Given an ultra-hot-button issue like the Israeli and Palestinian future, it’s easy to visit a search engine like Google (http://www.google.com) and, with a few imaginative keywords, find a Web site that gives you a glimpse of the anger, the intransigence and the danger gripping the region.
LOTS OF OPINIONS AND A FEW SCOOPS
Indeed, many sites on the Internet present extreme, unmediated hatred on both ends of the spectrum.
Nonetheless, Web surfers have come to expect the Internet to deliver more explicit opinions than are found in traditional media, and that is true of some of the more moderate sites.
“The Internet is the voice of the unheard on both ends, whether on the Israeli end or the Palestinian end,” said an Egyptian man who works in diplomatic circles in Europe and who declined to be identified further.
He says the Internet is the ideal medium to become deeply informed about the Middle East, if you can avoid hate.
“If you are serious, you should read anything and everything. This way you can build a better global picture,” he said.
Electronic Intifada (http://electronicIntifada.net), a Web site popular in the Arab world, posts news articles from many traditional sources as well as almost daily opinion pieces aimed at more carefully presenting the Palestinian perspective.
Palestinian Chronicle (http://www.palestinechronicle.com/) is another pro-Palestinian Web site with a fair number of original news stories and links to various Palestinian causes.
On the other side of the current divide, Diane Shalem, one of the editors of Debka.com (http://www.debka.com), an Israeli site specializing in geopolitical security and intelligence issues, told Reuters: “We mix reporting with analysis because we feel it’s right for the Internet. People want to know not just the facts, but they want to have a feeling that whoever is writing has a point of view.
“We don’t conceal our Israeli background, but we do cover many other things.

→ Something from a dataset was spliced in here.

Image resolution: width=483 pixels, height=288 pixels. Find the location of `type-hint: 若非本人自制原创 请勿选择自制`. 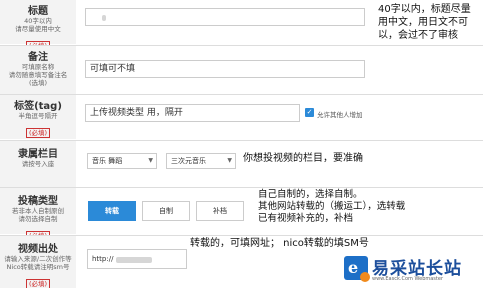

type-hint: 若非本人自制原创 请勿选择自制 is located at coordinates (38, 215).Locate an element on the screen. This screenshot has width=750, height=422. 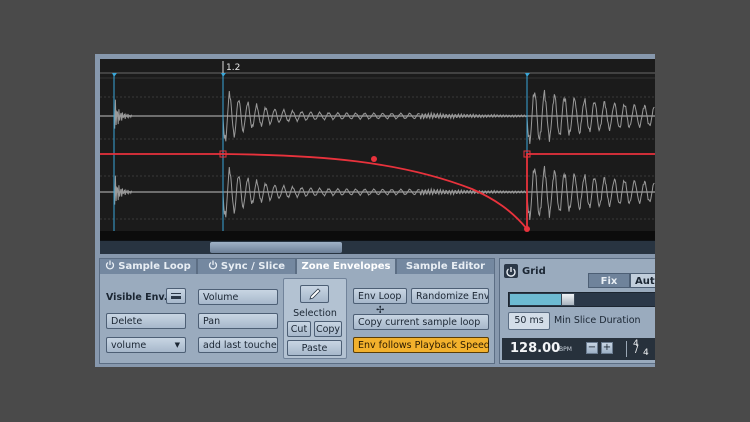
tab-zone-envelopes: Zone Envelopes is located at coordinates (346, 266).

And we have readers from all over the world,” she said.
“Scoops are very important,” They are the anchor,” Shalem said.
Hush-hush sourcing is the nature of the cloak-and-dagger intelligence business, even for journalists, according to Shalem. But it does beg the question: Do Debka’s “military” and “intelligence” sources consistently deliver the goods?
BAD NEWS IS GOOD FOR BUSINESS
Whatever the answer is, interest in the site is increasing as conflict flares in the region and anxiety related to Osama bin Laden, the U.S. war on terrorism and the possibility of a U.S. invasion of Iraq grows around the world.
“There was a big spurt in subscriptions after September 11 for sure. But it started growing before that,” said Shalem.
For Yossi Alpher, it’s a bittersweet state of affairs. Subscriptions are up at bitterlemons.com, but peace is now a long way off.
He feels the leaders who could make a difference, including Israeli Prime Minister Ariel Sharon, Palestinian Authority President Yasser Arafat and President Bush, all lack realistic plans for peace.
So Alpher and his colleague, Ghassan Khatib, will plug away at bitterlemons.com, choosing new topics and posting four opinions on them each week — two Palestinian and two Arab — until leaders change, peace gets back on track and, hopefully, long after that too, Alpher said.
“In some ways the worse things get the more people turn to sites like ours,” Alpher said.